### Directions
What is needed is an exact copy of all the records.

#### Data in this exercise ####

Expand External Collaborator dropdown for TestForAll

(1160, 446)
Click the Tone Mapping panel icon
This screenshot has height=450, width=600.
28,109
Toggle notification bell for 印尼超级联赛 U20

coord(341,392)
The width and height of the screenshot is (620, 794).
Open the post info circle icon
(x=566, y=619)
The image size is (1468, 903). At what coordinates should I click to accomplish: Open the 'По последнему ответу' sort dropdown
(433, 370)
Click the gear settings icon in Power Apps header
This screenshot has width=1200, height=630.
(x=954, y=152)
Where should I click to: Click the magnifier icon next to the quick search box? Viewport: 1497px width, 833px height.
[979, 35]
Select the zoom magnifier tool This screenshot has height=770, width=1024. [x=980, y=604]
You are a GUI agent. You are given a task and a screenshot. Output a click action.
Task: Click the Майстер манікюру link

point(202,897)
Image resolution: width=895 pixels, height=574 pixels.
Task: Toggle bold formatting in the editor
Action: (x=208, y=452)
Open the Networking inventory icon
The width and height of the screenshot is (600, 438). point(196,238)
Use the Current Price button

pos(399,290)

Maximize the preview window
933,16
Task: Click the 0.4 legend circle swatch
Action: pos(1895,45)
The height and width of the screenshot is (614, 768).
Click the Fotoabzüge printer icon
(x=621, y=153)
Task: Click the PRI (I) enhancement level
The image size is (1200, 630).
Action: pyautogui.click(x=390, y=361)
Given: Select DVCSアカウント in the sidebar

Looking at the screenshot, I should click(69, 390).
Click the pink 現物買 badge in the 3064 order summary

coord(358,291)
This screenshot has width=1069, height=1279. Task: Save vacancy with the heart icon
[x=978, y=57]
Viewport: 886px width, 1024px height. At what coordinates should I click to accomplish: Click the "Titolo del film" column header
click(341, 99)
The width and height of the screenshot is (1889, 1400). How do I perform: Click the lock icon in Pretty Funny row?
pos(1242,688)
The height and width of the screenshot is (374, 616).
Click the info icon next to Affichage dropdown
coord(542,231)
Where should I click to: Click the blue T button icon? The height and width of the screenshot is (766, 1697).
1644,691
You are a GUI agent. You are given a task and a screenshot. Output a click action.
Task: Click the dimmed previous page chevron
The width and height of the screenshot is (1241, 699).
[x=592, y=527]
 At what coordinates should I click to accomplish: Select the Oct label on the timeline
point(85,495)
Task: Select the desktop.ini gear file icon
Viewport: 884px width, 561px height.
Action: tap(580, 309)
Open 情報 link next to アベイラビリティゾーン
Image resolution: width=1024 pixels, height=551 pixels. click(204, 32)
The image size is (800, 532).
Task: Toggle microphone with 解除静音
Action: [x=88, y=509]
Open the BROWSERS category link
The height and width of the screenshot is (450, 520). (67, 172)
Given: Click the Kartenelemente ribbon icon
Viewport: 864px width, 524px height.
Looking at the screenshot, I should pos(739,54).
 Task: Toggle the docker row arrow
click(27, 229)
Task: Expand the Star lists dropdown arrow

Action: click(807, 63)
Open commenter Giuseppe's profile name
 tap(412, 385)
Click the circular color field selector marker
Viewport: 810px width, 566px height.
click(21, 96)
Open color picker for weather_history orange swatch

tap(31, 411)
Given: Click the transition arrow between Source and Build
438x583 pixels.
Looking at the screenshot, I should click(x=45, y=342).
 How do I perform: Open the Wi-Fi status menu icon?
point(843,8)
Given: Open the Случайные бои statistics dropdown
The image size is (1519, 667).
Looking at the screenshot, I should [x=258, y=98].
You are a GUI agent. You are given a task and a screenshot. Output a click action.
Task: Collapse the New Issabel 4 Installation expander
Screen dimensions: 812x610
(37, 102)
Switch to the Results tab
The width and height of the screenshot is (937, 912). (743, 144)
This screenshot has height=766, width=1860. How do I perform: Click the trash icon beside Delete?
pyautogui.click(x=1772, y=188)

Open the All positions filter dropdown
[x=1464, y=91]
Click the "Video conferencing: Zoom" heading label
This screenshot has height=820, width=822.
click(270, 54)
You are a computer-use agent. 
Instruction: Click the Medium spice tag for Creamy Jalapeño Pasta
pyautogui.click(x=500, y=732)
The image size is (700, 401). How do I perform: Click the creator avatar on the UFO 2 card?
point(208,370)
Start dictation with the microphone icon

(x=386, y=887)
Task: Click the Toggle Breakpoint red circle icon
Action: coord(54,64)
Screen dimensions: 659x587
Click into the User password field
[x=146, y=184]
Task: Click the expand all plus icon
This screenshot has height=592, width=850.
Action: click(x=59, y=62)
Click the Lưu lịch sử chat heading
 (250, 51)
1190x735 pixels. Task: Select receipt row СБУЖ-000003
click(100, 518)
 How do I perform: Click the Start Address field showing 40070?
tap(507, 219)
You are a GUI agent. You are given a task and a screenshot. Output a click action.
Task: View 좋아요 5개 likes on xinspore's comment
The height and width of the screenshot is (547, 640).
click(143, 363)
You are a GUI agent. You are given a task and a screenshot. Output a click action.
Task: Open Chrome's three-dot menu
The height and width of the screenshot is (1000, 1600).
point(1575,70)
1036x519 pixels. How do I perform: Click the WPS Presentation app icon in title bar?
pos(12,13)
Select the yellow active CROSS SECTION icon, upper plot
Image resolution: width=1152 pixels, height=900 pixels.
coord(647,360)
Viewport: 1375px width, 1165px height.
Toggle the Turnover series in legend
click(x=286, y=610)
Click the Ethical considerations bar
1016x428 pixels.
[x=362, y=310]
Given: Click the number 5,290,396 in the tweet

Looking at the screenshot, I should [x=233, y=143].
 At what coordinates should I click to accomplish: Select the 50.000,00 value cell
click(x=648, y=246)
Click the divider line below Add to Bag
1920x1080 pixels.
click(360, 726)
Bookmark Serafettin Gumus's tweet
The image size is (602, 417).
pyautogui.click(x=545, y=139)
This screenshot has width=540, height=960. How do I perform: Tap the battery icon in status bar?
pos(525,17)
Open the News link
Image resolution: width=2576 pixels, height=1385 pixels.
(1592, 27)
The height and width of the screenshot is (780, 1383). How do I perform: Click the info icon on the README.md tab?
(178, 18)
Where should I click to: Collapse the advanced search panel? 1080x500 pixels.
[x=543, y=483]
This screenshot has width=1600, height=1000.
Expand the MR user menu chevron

####

### Task response
Expand External Collaborator dropdown for TestForAll

(1160, 446)
Click the Tone Mapping panel icon
This screenshot has height=450, width=600.
28,109
Toggle notification bell for 印尼超级联赛 U20

coord(341,392)
The width and height of the screenshot is (620, 794).
Open the post info circle icon
(x=566, y=619)
The image size is (1468, 903). At what coordinates should I click to accomplish: Open the 'По последнему ответу' sort dropdown
(433, 370)
Click the gear settings icon in Power Apps header
This screenshot has width=1200, height=630.
(x=954, y=152)
Where should I click to: Click the magnifier icon next to the quick search box? Viewport: 1497px width, 833px height.
[979, 35]
Select the zoom magnifier tool This screenshot has height=770, width=1024. [x=980, y=604]
You are a GUI agent. You are given a task and a screenshot. Output a click action.
Task: Click the Майстер манікюру link

point(202,897)
Image resolution: width=895 pixels, height=574 pixels.
Task: Toggle bold formatting in the editor
Action: (x=208, y=452)
Open the Networking inventory icon
The width and height of the screenshot is (600, 438). point(196,238)
Use the Current Price button

pos(399,290)

Maximize the preview window
933,16
Task: Click the 0.4 legend circle swatch
Action: pos(1895,45)
The height and width of the screenshot is (614, 768).
Click the Fotoabzüge printer icon
(x=621, y=153)
Task: Click the PRI (I) enhancement level
The image size is (1200, 630).
Action: pyautogui.click(x=390, y=361)
Given: Select DVCSアカウント in the sidebar

Looking at the screenshot, I should click(69, 390).
Click the pink 現物買 badge in the 3064 order summary

coord(358,291)
This screenshot has width=1069, height=1279. Task: Save vacancy with the heart icon
[x=978, y=57]
Viewport: 886px width, 1024px height. At what coordinates should I click to accomplish: Click the "Titolo del film" column header
click(341, 99)
The width and height of the screenshot is (1889, 1400). How do I perform: Click the lock icon in Pretty Funny row?
pos(1242,688)
The height and width of the screenshot is (374, 616).
Click the info icon next to Affichage dropdown
coord(542,231)
Where should I click to: Click the blue T button icon? The height and width of the screenshot is (766, 1697).
1644,691
You are a GUI agent. You are given a task and a screenshot. Output a click action.
Task: Click the dimmed previous page chevron
The width and height of the screenshot is (1241, 699).
[x=592, y=527]
 At what coordinates should I click to accomplish: Select the Oct label on the timeline
point(85,495)
Task: Select the desktop.ini gear file icon
Viewport: 884px width, 561px height.
Action: tap(580, 309)
Open 情報 link next to アベイラビリティゾーン
Image resolution: width=1024 pixels, height=551 pixels. click(204, 32)
The image size is (800, 532).
Task: Toggle microphone with 解除静音
Action: [x=88, y=509]
Open the BROWSERS category link
The height and width of the screenshot is (450, 520). (67, 172)
Given: Click the Kartenelemente ribbon icon
Viewport: 864px width, 524px height.
Looking at the screenshot, I should pos(739,54).
 Task: Toggle the docker row arrow
click(27, 229)
Task: Expand the Star lists dropdown arrow

Action: click(807, 63)
Open commenter Giuseppe's profile name
 tap(412, 385)
Click the circular color field selector marker
Viewport: 810px width, 566px height.
click(21, 96)
Open color picker for weather_history orange swatch

tap(31, 411)
Given: Click the transition arrow between Source and Build
438x583 pixels.
Looking at the screenshot, I should click(x=45, y=342).
 How do I perform: Open the Wi-Fi status menu icon?
point(843,8)
Given: Open the Случайные бои statistics dropdown
The image size is (1519, 667).
Looking at the screenshot, I should [x=258, y=98].
You are a GUI agent. You are given a task and a screenshot. Output a click action.
Task: Collapse the New Issabel 4 Installation expander
Screen dimensions: 812x610
(37, 102)
Switch to the Results tab
The width and height of the screenshot is (937, 912). (743, 144)
This screenshot has height=766, width=1860. How do I perform: Click the trash icon beside Delete?
pyautogui.click(x=1772, y=188)

Open the All positions filter dropdown
[x=1464, y=91]
Click the "Video conferencing: Zoom" heading label
This screenshot has height=820, width=822.
click(270, 54)
You are a computer-use agent. 
Instruction: Click the Medium spice tag for Creamy Jalapeño Pasta
pyautogui.click(x=500, y=732)
The image size is (700, 401). How do I perform: Click the creator avatar on the UFO 2 card?
point(208,370)
Start dictation with the microphone icon

(x=386, y=887)
Task: Click the Toggle Breakpoint red circle icon
Action: coord(54,64)
Screen dimensions: 659x587
Click into the User password field
[x=146, y=184]
Task: Click the expand all plus icon
This screenshot has height=592, width=850.
Action: click(x=59, y=62)
Click the Lưu lịch sử chat heading
 (250, 51)
1190x735 pixels. Task: Select receipt row СБУЖ-000003
click(100, 518)
 How do I perform: Click the Start Address field showing 40070?
tap(507, 219)
You are a GUI agent. You are given a task and a screenshot. Output a click action.
Task: View 좋아요 5개 likes on xinspore's comment
The height and width of the screenshot is (547, 640).
click(143, 363)
You are a GUI agent. You are given a task and a screenshot. Output a click action.
Task: Open Chrome's three-dot menu
The height and width of the screenshot is (1000, 1600).
point(1575,70)
1036x519 pixels. How do I perform: Click the WPS Presentation app icon in title bar?
pos(12,13)
Select the yellow active CROSS SECTION icon, upper plot
Image resolution: width=1152 pixels, height=900 pixels.
coord(647,360)
Viewport: 1375px width, 1165px height.
Toggle the Turnover series in legend
click(x=286, y=610)
Click the Ethical considerations bar
1016x428 pixels.
[x=362, y=310]
Given: Click the number 5,290,396 in the tweet

Looking at the screenshot, I should [x=233, y=143].
 At what coordinates should I click to accomplish: Select the 50.000,00 value cell
click(x=648, y=246)
Click the divider line below Add to Bag
1920x1080 pixels.
click(360, 726)
Bookmark Serafettin Gumus's tweet
The image size is (602, 417).
pyautogui.click(x=545, y=139)
This screenshot has width=540, height=960. How do I perform: Tap the battery icon in status bar?
pos(525,17)
Open the News link
Image resolution: width=2576 pixels, height=1385 pixels.
(1592, 27)
The height and width of the screenshot is (780, 1383). How do I perform: Click the info icon on the README.md tab?
(178, 18)
Where should I click to: Collapse the advanced search panel? 1080x500 pixels.
[x=543, y=483]
This screenshot has width=1600, height=1000.
Expand the MR user menu chevron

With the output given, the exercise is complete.